▸ **WHAT IS REQUIRED**:
Every line of the data that includes "computer" should be copied out.

Records contained in a dataset
|---|
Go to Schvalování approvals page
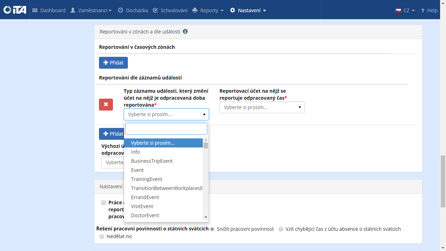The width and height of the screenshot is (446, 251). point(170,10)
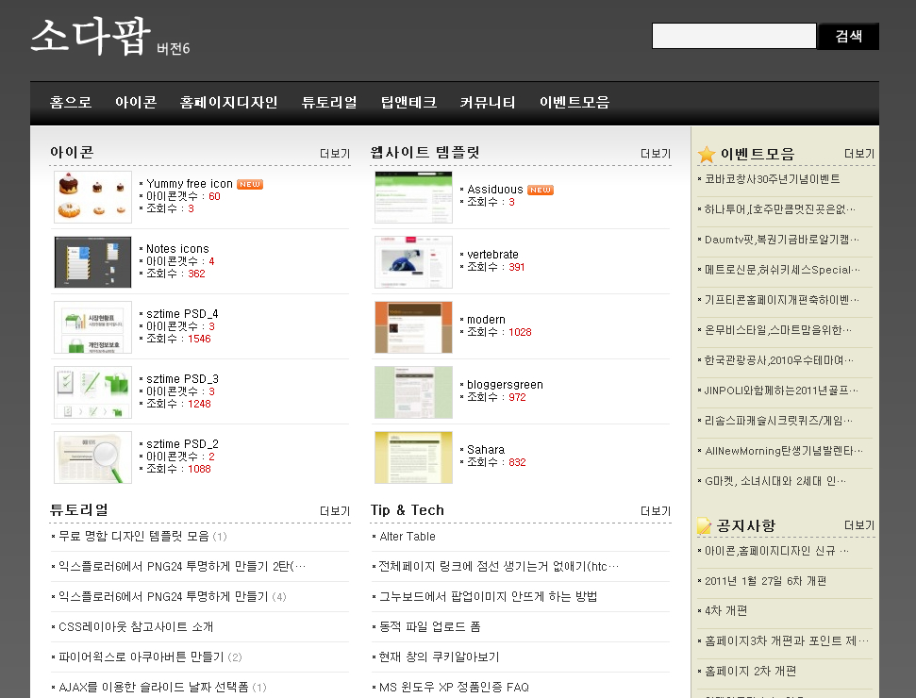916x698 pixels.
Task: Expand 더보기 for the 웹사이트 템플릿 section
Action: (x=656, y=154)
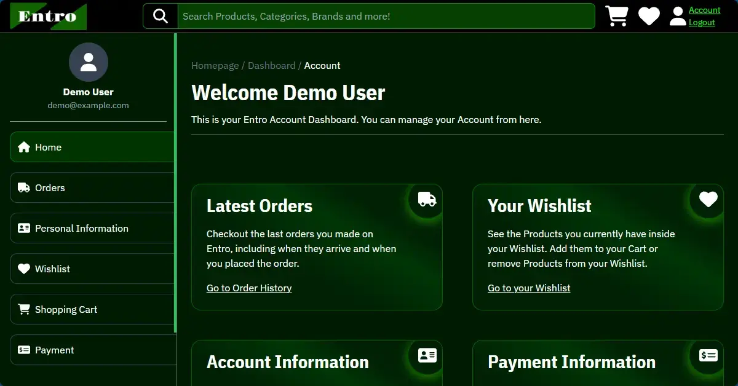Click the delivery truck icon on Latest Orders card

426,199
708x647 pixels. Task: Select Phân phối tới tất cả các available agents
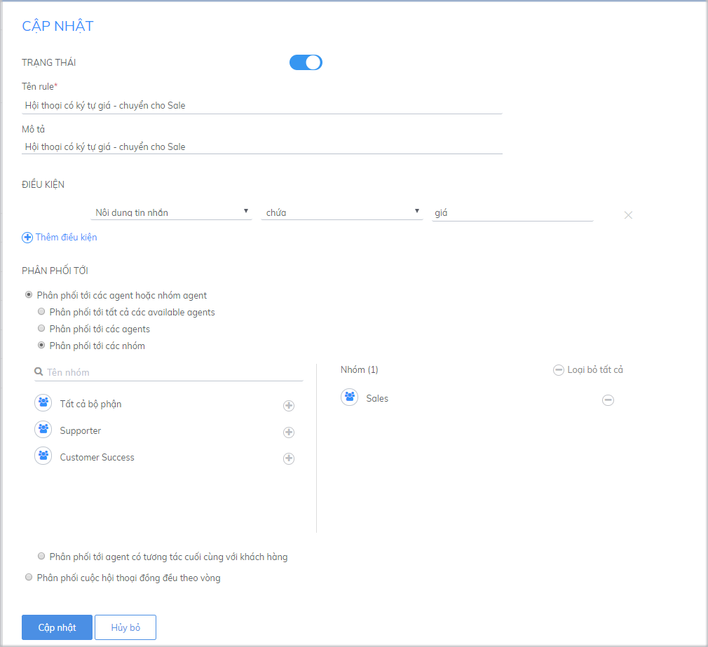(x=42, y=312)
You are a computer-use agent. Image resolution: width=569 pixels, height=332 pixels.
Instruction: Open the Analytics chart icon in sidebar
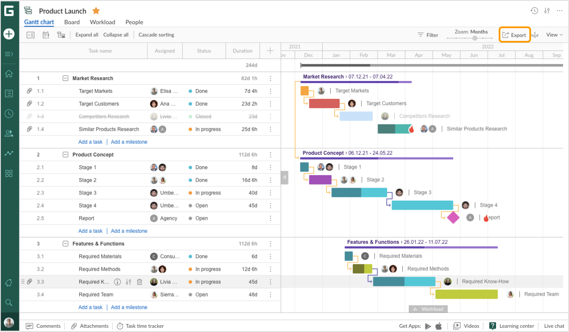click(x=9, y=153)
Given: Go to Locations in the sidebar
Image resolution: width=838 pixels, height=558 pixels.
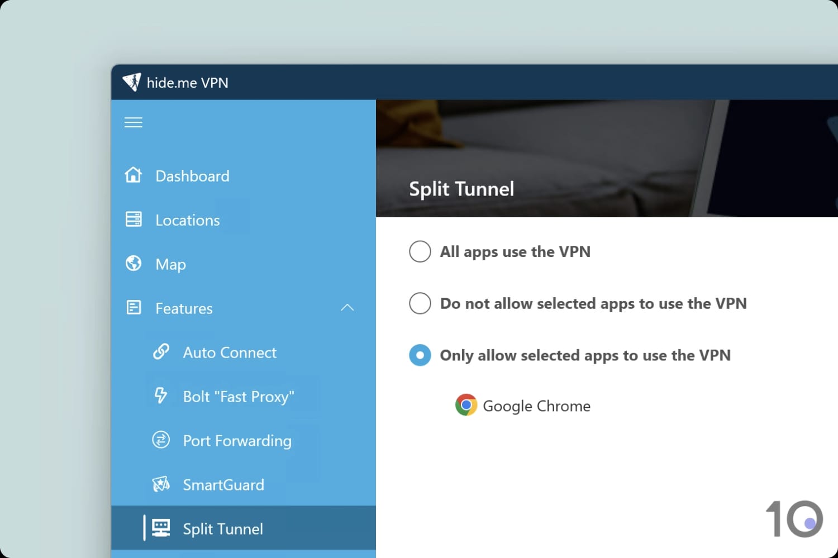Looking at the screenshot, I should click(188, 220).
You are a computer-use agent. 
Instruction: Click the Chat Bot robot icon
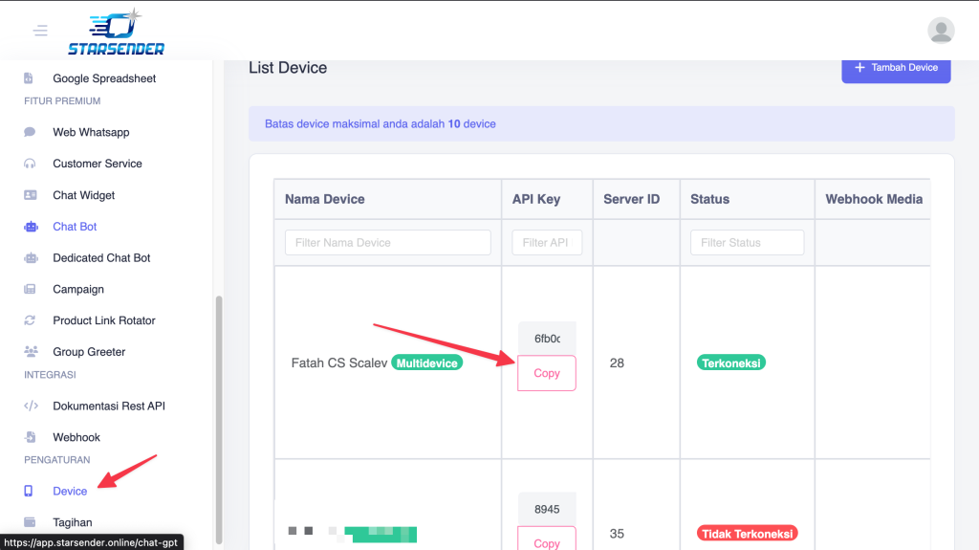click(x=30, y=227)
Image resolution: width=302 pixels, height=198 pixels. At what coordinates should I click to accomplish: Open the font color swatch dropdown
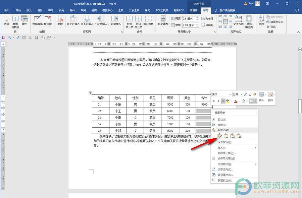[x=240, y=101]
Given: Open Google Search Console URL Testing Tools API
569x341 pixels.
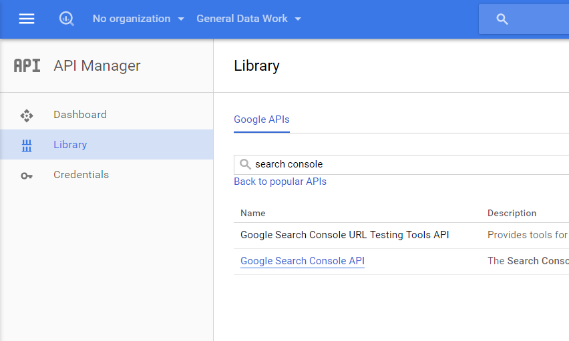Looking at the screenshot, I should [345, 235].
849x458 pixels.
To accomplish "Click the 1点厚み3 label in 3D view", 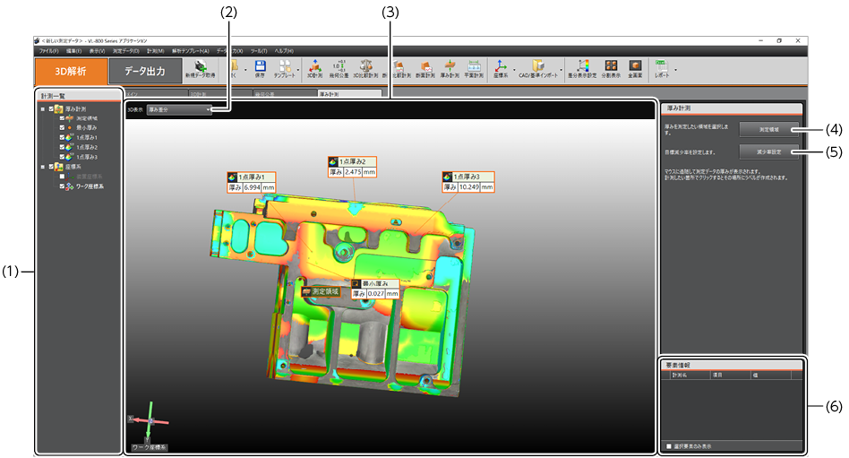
|---|
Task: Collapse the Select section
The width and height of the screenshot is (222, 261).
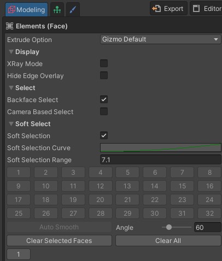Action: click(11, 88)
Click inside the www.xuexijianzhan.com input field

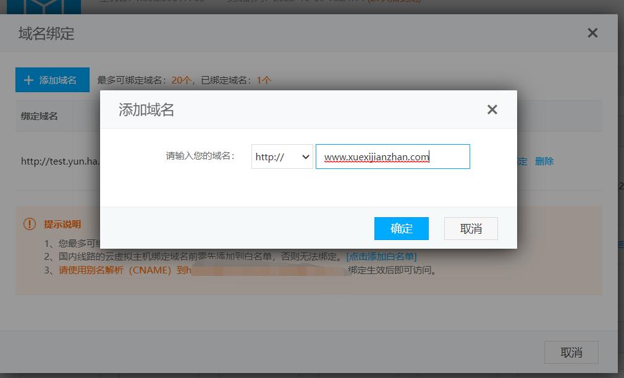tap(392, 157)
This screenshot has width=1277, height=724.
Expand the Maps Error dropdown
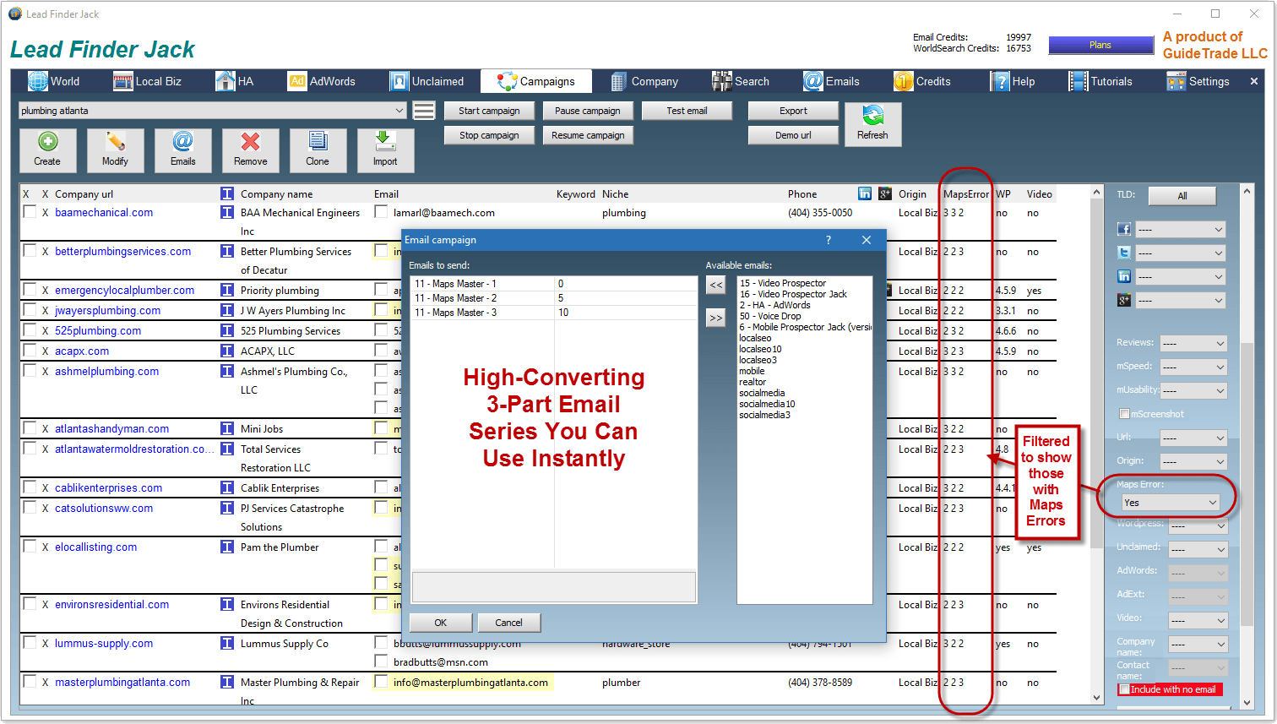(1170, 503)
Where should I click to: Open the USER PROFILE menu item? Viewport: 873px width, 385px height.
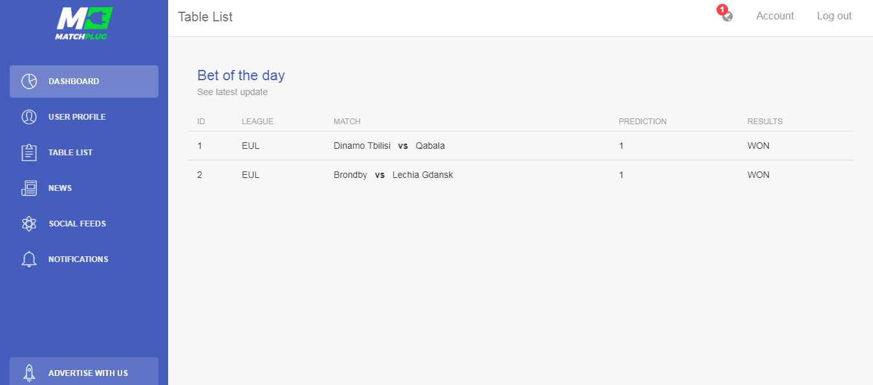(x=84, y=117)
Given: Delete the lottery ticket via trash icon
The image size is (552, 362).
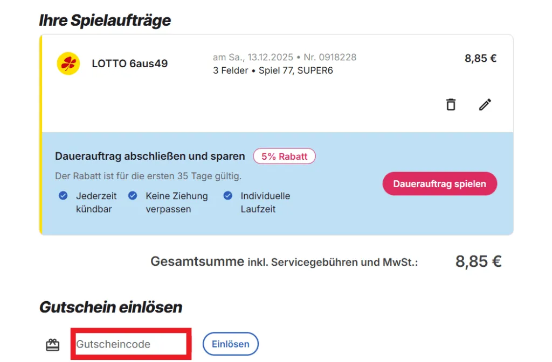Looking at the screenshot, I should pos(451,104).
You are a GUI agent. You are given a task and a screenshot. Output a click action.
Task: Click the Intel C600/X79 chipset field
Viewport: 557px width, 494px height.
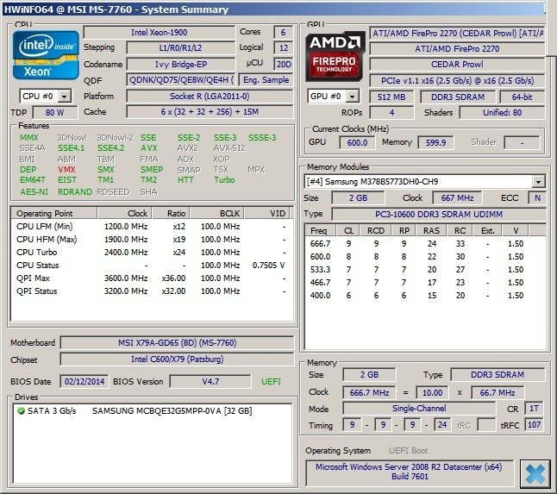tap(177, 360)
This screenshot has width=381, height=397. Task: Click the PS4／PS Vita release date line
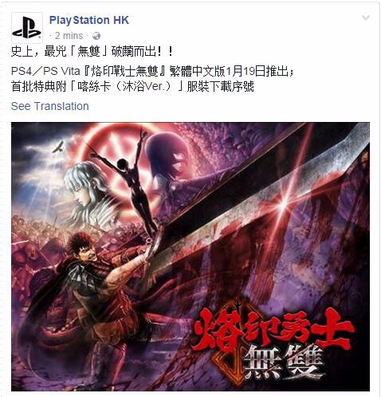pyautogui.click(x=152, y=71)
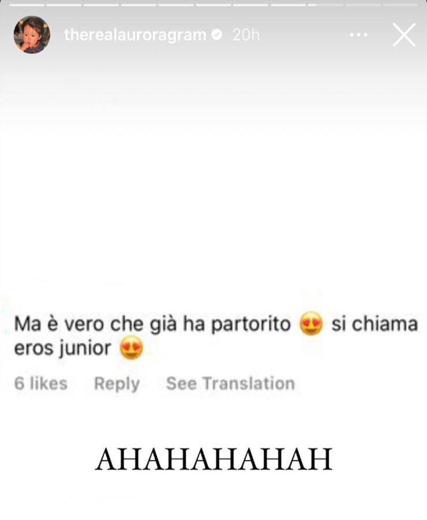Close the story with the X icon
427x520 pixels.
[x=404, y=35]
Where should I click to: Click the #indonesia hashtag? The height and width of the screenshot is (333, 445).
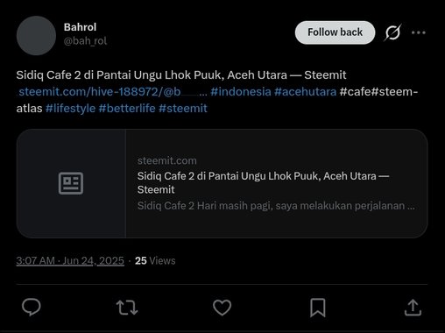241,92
|---|
▸ **TASK ANSWER**:
You are a computer-use agent. Image resolution: width=569 pixels, height=332 pixels.
You are a computer-use agent. 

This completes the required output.